Part of what makes Coogan's work special is the precision of its cultural reference points. At a time when many lesser talents are happy to settle for the easy laughs that go with brand recognition, Coogan and his writing partners invest time and trouble in getting details right - from Alan's car (a Ford Scorpio) to Paul Calf's striped duvet / sheet set in Paul Calf's Video Diary. 'It's about fine judgements,' says Coogan, 'making the right choice of a name, a word or a reference without being obvious, but also without disappearing up your own arse.'
In the audience for the filming of the final episode of Knowing Me, Knowing You, it is clear that these efforts are appreciated. In a break in the filming, there is a quiz to win an Alan Partridge tie-and-blazer-crest presentation box, and the man who wins plainly knows more about Partridge than Coogan does himself. The show later cocks a snook at the anal retentive element of its own appeal. Alan proudly brandishes a mask of his own face. 'They are', he understands, 'very popular with students.'
If Steve Coogan is in any danger of getting tangled up in all these different layers of reality, he shows little sign of it in person, though he is understandably upset by the suggestion that Alan's walk - stiff-legged, bandy and wholly in character with his Elephant Man haircut - might be his own. 'I'll tell you something funny,' he continues affably, 'I've got a Gucci watch, right. It was given to me as a present. It's pretty understated I think (he holds out his wrist for confirmation) - it doesn't look too flash, does it? The make-up artist was making me up as Alan a few weeks ago and she said, 'Oh, nice touch. That is perfect. A Gucci watch - that's so tacky.' I said (hurt pause), 'That's my watch.' And she said (dying inside), 'Oh, I didn't think you'd have a watch like that.' I was completely paranoid for the rest of the day.'
Confusion between the opinions (as opposed to the accessories) of the unfailingly articulate Coogan and those of the characters he inhabits, seems, on the face of it, unlikely. 'Paul Calf is a drunken bigot, which I'm not, and Alan Partidge is a small-minded Tory asshole (Coogan, though he 'doesn't go round banging a drum about it', votes Labour). Having said that, I can't deny that there are things I say in character that I do sympathise with.' Given that his favourite targets include the all-pervasiveness of media flavours of the month, it's funny that this is exactly what Coogan is at the moment, and has been for rather more than a month.

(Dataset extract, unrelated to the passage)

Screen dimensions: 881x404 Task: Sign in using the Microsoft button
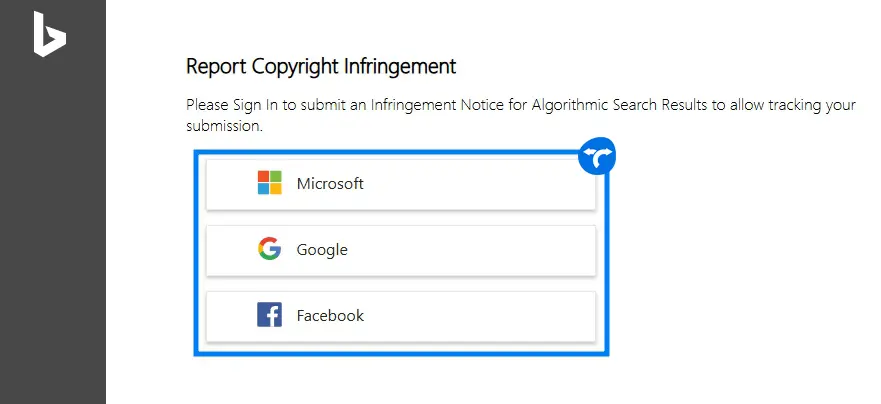400,184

'I know,' he laughs. 'We do realise that in the same way that Alan might say 'Actors Gary Oldman, Tim Roth . . . that lot', there are people out there now saying, 'Steve Coogan, Patrick Marber, Armando Iannucci . . . (extra scorn) that lot'. That's one reason why when I've done this I'll go away and be very quiet and get on with my work because I hate that 'Not him again' thing. Imposing your face on people is a rude thing to do, whatever way you do it.'
'Knowing Me, Knowing You with Alan Partridge': BBC2, Fri 16 Sept, 10pm, for six weeks.